▶ Task to carry out
Leaving out the pictures, return word for word the stretch of entries below from the line holding "Task: Click the" through the line holding "Where should I".

▶ Data for this task
____________________
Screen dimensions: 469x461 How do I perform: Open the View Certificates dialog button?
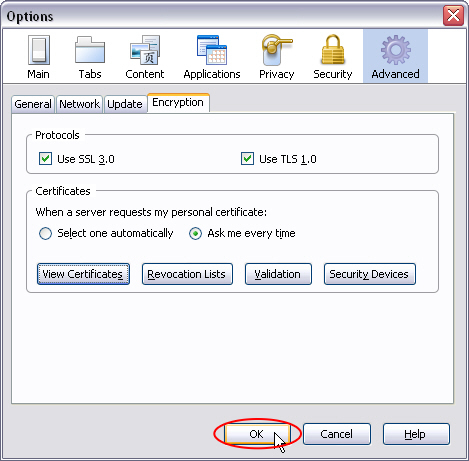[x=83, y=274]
____________________
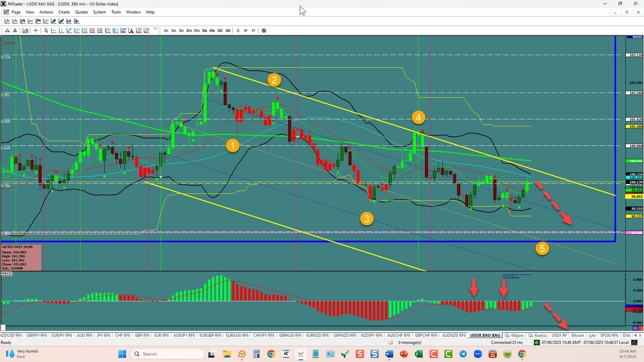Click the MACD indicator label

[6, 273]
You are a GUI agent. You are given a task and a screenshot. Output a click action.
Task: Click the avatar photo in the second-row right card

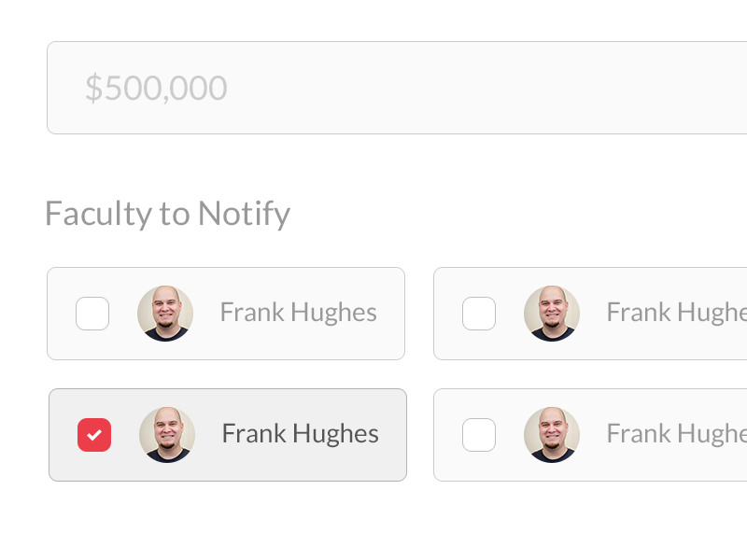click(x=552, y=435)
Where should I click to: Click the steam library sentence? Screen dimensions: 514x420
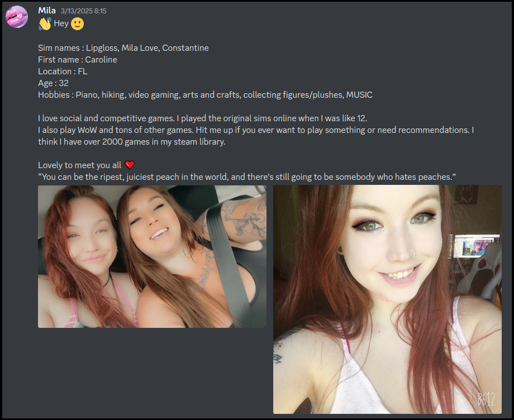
____________________
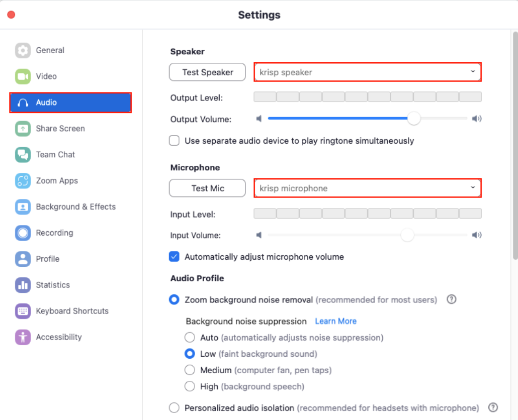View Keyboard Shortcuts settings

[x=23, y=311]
____________________
▶ Solution
Task: Click the avatar photo in the second-row right card

click(x=552, y=435)
Where should I click to: Click the steam library sentence? Screen dimensions: 514x420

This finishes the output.